Naturally she'd wanted to come home immediately after, to surround herself with the familiar and the mundane. Her familiar. Her mundane. To him it was as unfamiliar -- as alien -- as any other place or time. Because his place, his time, was destroyed utterly. How could he have hoped to make her understand his loneliness and isolation when, for her, returning home was as easy as punching up some new coordinates?
Returning home. That's what this is about, isn't it. She'd want to return home to stay. Not this time (he surprised himself at how much relief he felt when she'd agreed to one more trip) but sometime. Sometime soon.
And then he'd be alone again. More alone than she'd ever be, more alone than she could ever comprehend. Then he scolded himself for making assumptions about what she could or could not comprehend. That sort of arrogance was a failing of his kind.
And there it was again. His kind. Haunting his thoughts. Even extinct they persisted in making him miserable. He growled, he bristled, he swore in an extinct language and longed for a distraction.
Rose continued to eat chips, oblivious as usual.
Then something moved at the edge of his vision. Something that shouldn't be there. He lunged at it, heedless of who he bumped into. "Doctor?" Rose blurted out. But the Doctor didn't hear her. He was distracted.

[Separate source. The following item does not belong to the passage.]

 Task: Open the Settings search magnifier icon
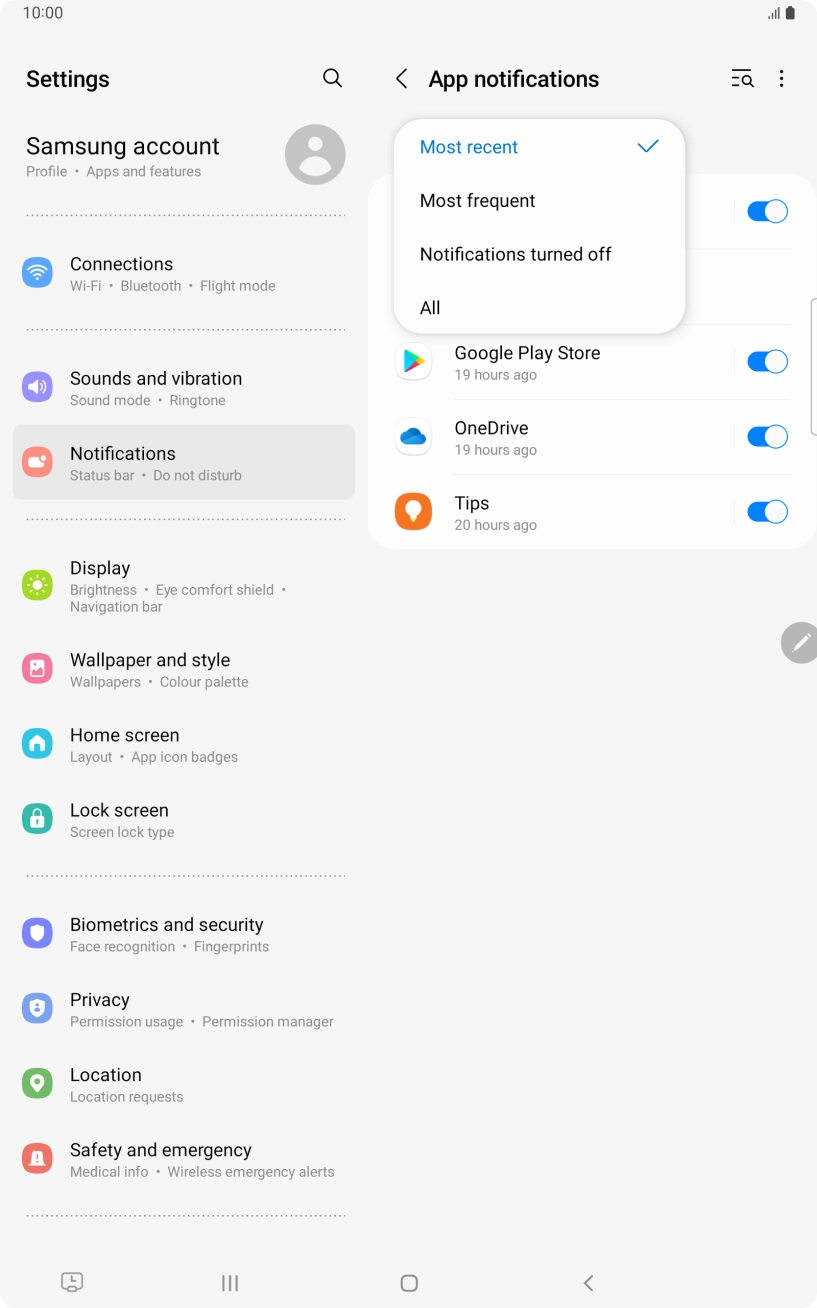333,78
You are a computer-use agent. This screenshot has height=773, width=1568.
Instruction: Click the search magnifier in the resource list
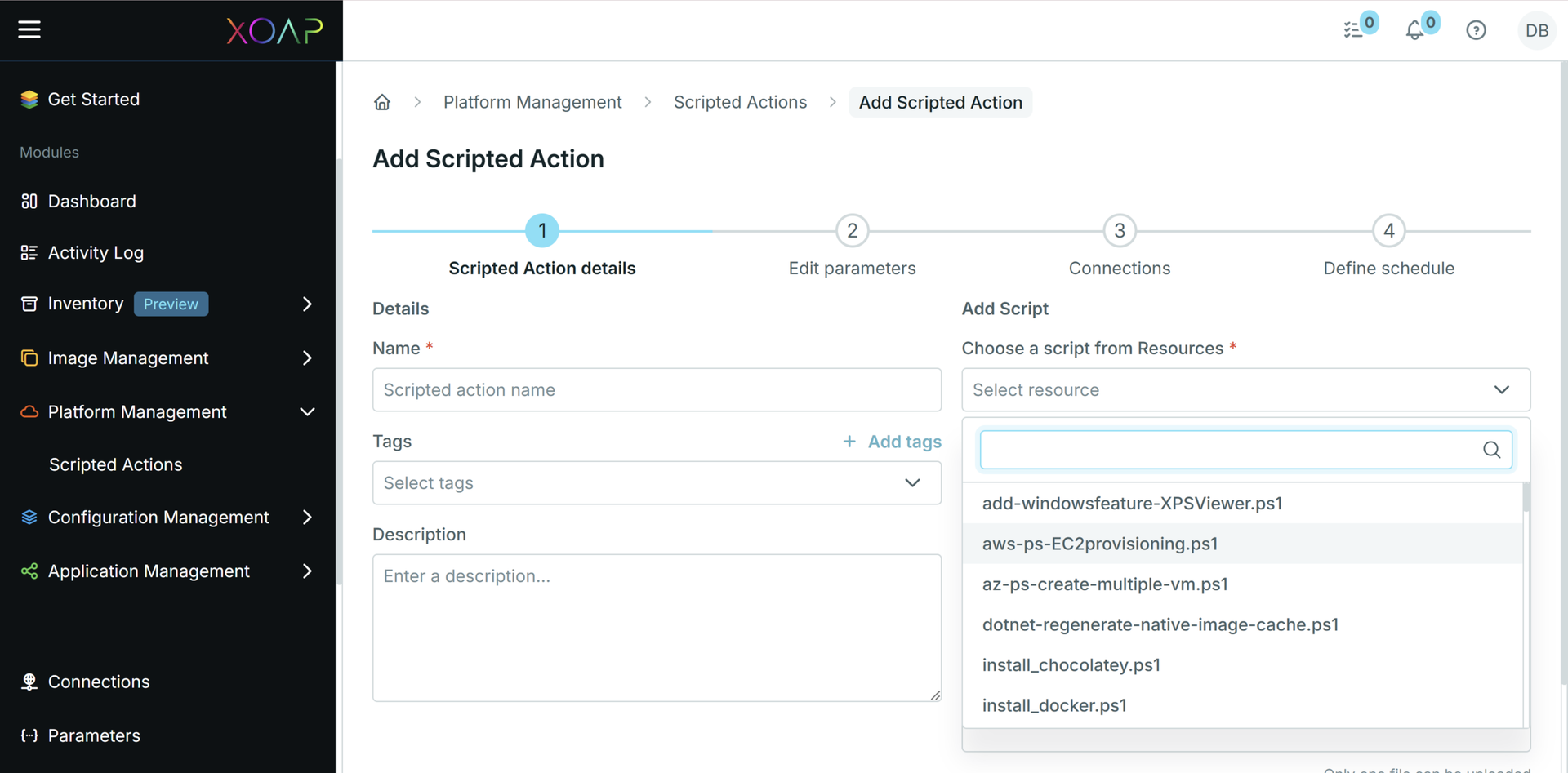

His lunge missed, and he fell sprawling. In an instant he was on his feet again, tearing about like a bull in a china shop in his haste to put a stop to-
"There you are!" On his knees, he groped for the anachronistic device, "Come to papa."
He yelped and snatched his hand back. "Ouch! That's it - no more mister nice guy!" Something skittered away, and the Doctor skittered after it in a spinning darting frenzy.
By the time he'd nabbed his quarry, all the other customers had fled. He held his prize high and looked sternly at his companion. "Are you aware that you had a stowaway?"
"Uh, yeah," she replied. She took the writhing thing from him, dropped it in her bag and closed the top. She opened it again, frowning. "Erm... the other one seems to be missing."
"The other one?" The Doctor silently mouthed as his eyebrows crawled to the top of his head. He began to scan the area for signs of spidery movement.
"C'mon Doctor, they're sooooo cute, and I thought..." She was interrupted by a scream from down the block, and was then nearly knocked off her feet as the Doctor sprinted toward the sound. He didn't stay to hear her explanation.
He was furious; he'd have to have a talk with Rose about what is and isn't allowed in his TARDIS. But deep inside he was smiling too. As long as she traveled with him he would be sure to have plenty of distractions.